On Mar 22, 2014, at 2:50 AM, [hidden email] wrote:

> From: Brian Niebuhr <[hidden email]>
>
> __lll_timedlock_wait has a bug that is exposed in these conditions:
>
> 1. Thread 1 acquires the lock
> 2. Thread 2 attempts to acquire the lock and waits via futex syscall
> 3. Thread 1 unlocks the lock and wakes the waiting thread
> 4. Thread 1 re-aquires the lock before thread 2 gets the CPU
>
> What happens in this case is that the futex value is set to '1' since
> Thread 1 reaquired the lock through the fast path (since it had just been
> released).  The problem is that Thread 2 is in the loop in
> __lll_timedlock_wait and it expects the futex value to be '2'.
> atomic_compare_and_exchange_bool_acq only sets the futex value to '2' if
> it is already set to '0', and since Thread 1 reaquired the lock, the
> futex remains set to '1'.
>
> When Thread 2 attempts to wait on the futex, the operating system returns
> -EWOULDBLOCK since the futex value is not '2'.  This causes a busy wait
> condition where Thread 2 continuously attempts to wait on the futex and
> the kernel immediately returns -EWOULDBLOCK.  This continues until Thread
> 1 releases the lock.
>
> The fix is to use atomic_exchange_acq instead of
> atomic_compare_and_exchange_bool_acq which will force the futex value to
> '2' on each loop iteration.

You know, I started this reply as a you-are-wrong-here-is-why, but after looking at both glibc and uclibc, I agree that you are correct.  Just to reiterate for others, the problem here is not correctness, but busy-wait instead of sleep under certain conditions.

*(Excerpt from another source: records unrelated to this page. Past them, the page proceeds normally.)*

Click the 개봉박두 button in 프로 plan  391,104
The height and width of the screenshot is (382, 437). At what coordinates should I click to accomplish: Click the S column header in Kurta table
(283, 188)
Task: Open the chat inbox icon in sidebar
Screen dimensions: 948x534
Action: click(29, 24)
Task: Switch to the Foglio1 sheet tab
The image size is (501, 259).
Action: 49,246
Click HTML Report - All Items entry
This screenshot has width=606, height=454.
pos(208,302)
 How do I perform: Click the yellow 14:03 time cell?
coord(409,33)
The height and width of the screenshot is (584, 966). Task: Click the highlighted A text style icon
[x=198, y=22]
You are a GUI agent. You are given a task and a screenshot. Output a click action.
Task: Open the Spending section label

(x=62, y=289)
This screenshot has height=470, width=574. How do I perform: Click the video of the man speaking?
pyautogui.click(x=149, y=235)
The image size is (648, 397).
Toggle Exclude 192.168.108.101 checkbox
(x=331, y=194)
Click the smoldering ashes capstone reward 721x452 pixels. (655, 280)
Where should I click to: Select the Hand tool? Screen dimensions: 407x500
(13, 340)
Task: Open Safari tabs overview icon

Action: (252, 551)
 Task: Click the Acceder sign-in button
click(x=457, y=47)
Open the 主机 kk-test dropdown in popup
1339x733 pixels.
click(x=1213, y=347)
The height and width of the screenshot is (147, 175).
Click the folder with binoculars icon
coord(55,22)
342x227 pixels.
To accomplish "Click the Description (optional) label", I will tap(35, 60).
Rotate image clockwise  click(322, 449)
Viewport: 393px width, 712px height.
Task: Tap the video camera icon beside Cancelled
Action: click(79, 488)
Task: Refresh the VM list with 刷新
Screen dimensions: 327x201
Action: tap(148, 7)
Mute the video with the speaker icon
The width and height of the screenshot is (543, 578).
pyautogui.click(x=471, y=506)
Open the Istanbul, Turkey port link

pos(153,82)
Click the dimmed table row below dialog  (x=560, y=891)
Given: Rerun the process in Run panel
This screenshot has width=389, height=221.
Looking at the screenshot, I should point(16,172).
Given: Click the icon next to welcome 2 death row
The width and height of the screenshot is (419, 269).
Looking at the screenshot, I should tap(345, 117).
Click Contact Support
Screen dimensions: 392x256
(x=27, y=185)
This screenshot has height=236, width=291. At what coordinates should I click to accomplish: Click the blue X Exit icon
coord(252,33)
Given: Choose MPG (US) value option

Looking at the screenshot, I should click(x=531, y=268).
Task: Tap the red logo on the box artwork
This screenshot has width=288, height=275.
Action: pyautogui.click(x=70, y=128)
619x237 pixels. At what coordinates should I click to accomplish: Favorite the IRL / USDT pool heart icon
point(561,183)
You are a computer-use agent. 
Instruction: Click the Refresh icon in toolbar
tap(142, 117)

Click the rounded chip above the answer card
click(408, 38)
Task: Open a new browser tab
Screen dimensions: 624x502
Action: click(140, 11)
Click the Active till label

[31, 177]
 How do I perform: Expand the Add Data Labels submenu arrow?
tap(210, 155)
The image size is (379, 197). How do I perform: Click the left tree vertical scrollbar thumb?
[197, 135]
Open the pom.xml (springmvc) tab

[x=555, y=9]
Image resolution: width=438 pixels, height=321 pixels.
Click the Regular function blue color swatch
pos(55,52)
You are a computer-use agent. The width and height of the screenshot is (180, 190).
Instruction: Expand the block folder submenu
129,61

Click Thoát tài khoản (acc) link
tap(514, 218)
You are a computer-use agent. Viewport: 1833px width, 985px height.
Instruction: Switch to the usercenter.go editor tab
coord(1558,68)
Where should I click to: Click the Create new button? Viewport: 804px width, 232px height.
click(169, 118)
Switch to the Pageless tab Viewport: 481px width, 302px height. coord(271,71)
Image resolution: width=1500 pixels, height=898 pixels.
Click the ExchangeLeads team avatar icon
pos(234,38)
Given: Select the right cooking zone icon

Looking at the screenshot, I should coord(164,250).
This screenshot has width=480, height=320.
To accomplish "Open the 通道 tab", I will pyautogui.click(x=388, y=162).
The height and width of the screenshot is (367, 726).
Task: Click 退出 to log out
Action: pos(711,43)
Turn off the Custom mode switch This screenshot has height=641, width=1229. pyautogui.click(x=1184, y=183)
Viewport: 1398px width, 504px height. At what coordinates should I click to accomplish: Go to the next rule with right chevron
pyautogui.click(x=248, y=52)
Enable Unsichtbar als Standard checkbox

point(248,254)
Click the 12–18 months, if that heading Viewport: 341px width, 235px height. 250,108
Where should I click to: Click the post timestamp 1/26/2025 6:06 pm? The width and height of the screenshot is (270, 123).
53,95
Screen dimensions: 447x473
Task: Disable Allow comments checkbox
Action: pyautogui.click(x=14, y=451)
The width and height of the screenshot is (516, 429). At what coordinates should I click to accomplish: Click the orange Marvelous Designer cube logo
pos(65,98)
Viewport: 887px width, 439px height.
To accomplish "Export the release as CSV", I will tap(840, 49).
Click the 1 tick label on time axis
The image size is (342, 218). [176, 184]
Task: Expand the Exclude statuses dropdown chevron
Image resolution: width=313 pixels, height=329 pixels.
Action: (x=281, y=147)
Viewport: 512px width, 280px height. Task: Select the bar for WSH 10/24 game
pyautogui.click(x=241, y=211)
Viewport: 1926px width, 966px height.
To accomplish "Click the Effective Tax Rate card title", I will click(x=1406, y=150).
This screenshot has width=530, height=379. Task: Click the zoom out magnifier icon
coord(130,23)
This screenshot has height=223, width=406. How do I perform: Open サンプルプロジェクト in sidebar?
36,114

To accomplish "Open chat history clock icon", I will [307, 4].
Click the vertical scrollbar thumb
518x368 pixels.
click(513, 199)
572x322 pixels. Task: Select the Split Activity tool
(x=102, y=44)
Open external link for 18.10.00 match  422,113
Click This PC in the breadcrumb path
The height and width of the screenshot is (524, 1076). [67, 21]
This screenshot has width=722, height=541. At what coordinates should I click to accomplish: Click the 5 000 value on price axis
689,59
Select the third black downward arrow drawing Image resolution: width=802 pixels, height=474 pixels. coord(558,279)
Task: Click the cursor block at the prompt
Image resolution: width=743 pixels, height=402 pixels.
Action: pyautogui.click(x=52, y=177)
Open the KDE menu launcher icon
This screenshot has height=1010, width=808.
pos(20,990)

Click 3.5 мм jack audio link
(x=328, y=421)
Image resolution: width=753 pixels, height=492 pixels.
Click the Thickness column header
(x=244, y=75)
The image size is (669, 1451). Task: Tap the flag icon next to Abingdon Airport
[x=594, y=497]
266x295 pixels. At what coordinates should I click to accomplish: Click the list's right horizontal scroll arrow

>  This change makes uClibc line up with
> glibc's implementation.

This problem is fixed in glibc's ./nptl/sysdeps/unix/sysv/linux/lowlevellock.c, but still present in glibc's ARM and sparc32 lowlevellock.c.  Do you plan to fix these too?

Interestingly, glibc's hppa lowlevellock.c has an alternative solution to this problem.  I can't quite figure out which solution is faster, so would appreciate a second pair of eyes.  My feeling is that the generic (the one in your patch) version is faster.

Thank you,

--
Maxim Kuvyrkov
www.linaro.org

>
> Signed-off-by: Brian Niebuhr <[hidden email]>
> ---
> libpthread/nptl/sysdeps/unix/sysv/linux/arm/lowlevellock.c | 6 +-----
> 1 file changed, 1 insertion(+), 5 deletions(-)
>
> diff --git a/libpthread/nptl/sysdeps/unix/sysv/linux/arm/lowlevellock.c b/libpthread/nptl/sysdeps/unix/sysv/linux/arm/lowlevellock.c
> index af864b3..4f7e890 100644
> --- a/libpthread/nptl/sysdeps/unix/sysv/linux/arm/lowlevellock.c
> +++ b/libpthread/nptl/sysdeps/unix/sysv/linux/arm/lowlevellock.c
> @@ -60,10 +60,7 @@ __lll_timedlock_wait (int *futex, const struct timespec *abstime, int private)
>     return EINVAL;
>
>   /* Upgrade the lock.  */
> -  if (atomic_exchange_acq (futex, 2) == 0)
> -    return 0;
> -
> -  do
> +  while (atomic_exchange_acq (futex, 2) != 0)
>     {
>       struct timeval tv;
>
> @@ -86,7 +83,6 @@ __lll_timedlock_wait (int *futex, const struct timespec *abstime, int private)
>       // XYZ: Lost the lock to check whether it was private.
>       lll_futex_timed_wait (futex, 2, &rt, private);
>     }
> -  while (atomic_compare_and_exchange_bool_acq (futex, 2, 0) != 0);
>
>   return 0;
> }
> --
> 1.8.3.2
>
> _______________________________________________
> uClibc mailing list
> [hidden email]
> http://lists.busybox.net/mailman/listinfo/uclibc

Reply | Threaded
Open this post in threaded view
|

Re: [PATCH] Fix __lll_timedlock_wait busy-wait issue

Will Newton
And CC libc-alpha, as libc-ports has mostly become disused.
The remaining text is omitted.